In-Depth and Practical AKS Cluster Autoscaling Strategies: Comprehensive Guide and Best Practices

Azure Kubernetes Service (AKS) offers powerful capabilities to automatically adjust the number of cluster nodes based on workload demand through the Cluster Autoscaler. Leveraging autoscaling ensures your applications maintain performance and availability while optimizing infrastructure costs by dynamically scaling node pools.

This comprehensive article dives into AKS cluster autoscaling strategies, from enabling and configuring the autoscaler on node pools to fine-tuning autoscaler profiles and monitoring autoscaling events. We’ll cover practical examples, best practices, and advanced tips to help intermediate to advanced Kubernetes operators maximize the value of AKS autoscaling.

Why Use Cluster Autoscaler in AKS?

The cluster autoscaler component is a Kubernetes-native mechanism that continuously monitors your workloads and the cluster’s resource availability. When pods cannot be scheduled due to insufficient resources, the autoscaler increases the node count in the affected node pool. Conversely, when nodes are underutilized or idle, it scales down to reduce cost.

This dynamic adjustment helps:

Maintain application responsiveness under variable workloads.
Optimize resource utilization and reduce cloud infrastructure expenses.
Simplify cluster management by automating node scaling.

Before You Start: Prerequisites

Azure CLI version 2.0.76 or later is required. Run az --version to check your version.
Ensure you have appropriate permissions to manage AKS resources and node pools.

Enabling Cluster Autoscaler on AKS Clusters

1. On New Clusters

When creating a new AKS cluster, you can enable the cluster autoscaler directly on the node pool. Specify the minimum and maximum node counts to define the autoscaling boundaries.

az group create --name myResourceGroup --location eastus

az aks create \
  --resource-group myResourceGroup \
  --name myAKSCluster \
  --node-count 1 \
  --vm-set-type VirtualMachineScaleSets \
  --load-balancer-sku standard \
  --enable-cluster-autoscaler \
  --min-count 1 \
  --max-count 3 \
  --generate-ssh-keys

This example creates a cluster with an initial single node, automatically scaling between one and three nodes as needed.

2. On Existing Clusters

You can enable autoscaling on an existing cluster’s node pool using the update command:

az aks update \
  --resource-group myResourceGroup \
  --name myAKSCluster \
  --enable-cluster-autoscaler \
  --min-count 1 \
  --max-count 3

This will activate autoscaling with the specified node count limits.

3. On Multiple Node Pools

AKS supports multiple node pools, allowing you to tailor autoscaling rules for different workloads or VM sizes. Enable autoscaling per node pool:

az aks nodepool update \
  --resource-group myResourceGroup \
  --cluster-name myAKSCluster \
  --name nodepool1 \
  --update-cluster-autoscaler \
  --min-count 1 \
  --max-count 5

You can independently adjust autoscaling for each node pool based on workload characteristics.

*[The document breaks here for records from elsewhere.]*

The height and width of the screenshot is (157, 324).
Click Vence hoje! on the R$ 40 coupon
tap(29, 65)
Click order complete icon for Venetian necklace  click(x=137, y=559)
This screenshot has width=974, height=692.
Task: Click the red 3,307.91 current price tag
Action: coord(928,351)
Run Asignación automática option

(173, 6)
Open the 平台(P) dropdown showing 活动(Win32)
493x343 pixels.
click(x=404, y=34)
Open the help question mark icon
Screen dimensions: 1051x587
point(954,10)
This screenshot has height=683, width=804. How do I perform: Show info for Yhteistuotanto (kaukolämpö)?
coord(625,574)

4. Disabling or Re-Enabling Autoscaling

To disable:

az aks update \
  --resource-group myResourceGroup \
  --name myAKSCluster \
  --disable-cluster-autoscaler

Note that disabling autoscaling does not remove nodes immediately; manual scaling is needed if desired.

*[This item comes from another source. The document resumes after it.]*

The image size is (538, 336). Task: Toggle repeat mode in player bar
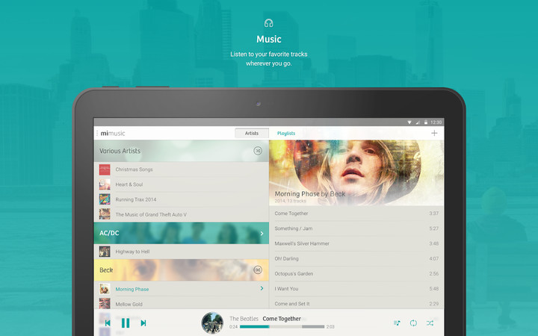click(413, 323)
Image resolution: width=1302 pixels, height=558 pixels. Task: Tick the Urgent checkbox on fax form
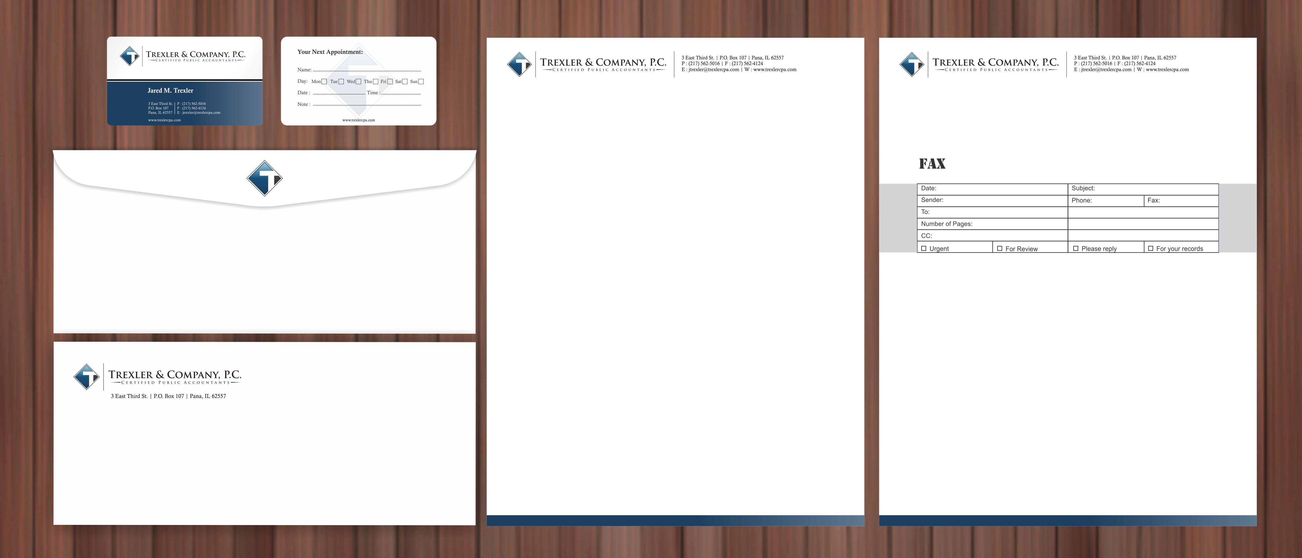[x=924, y=248]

To re-enable, use the same update command with --enable-cluster-autoscaler.

Best Practices for Configuring Cluster Autoscaler

Define Appropriate Min/Max Counts

Minimum nodes ensure baseline availability and prevent cluster from scaling below a critical capacity.
Maximum nodes limit cost exposure and control cluster size.

Tune these numbers based on expected workload peaks and budget constraints.

Use Multiple Node Pools

Separate workloads by node pool to optimize resource allocation:

Critical workloads on dedicated pools with autoscaling.
Batch or ephemeral workloads on separate pools.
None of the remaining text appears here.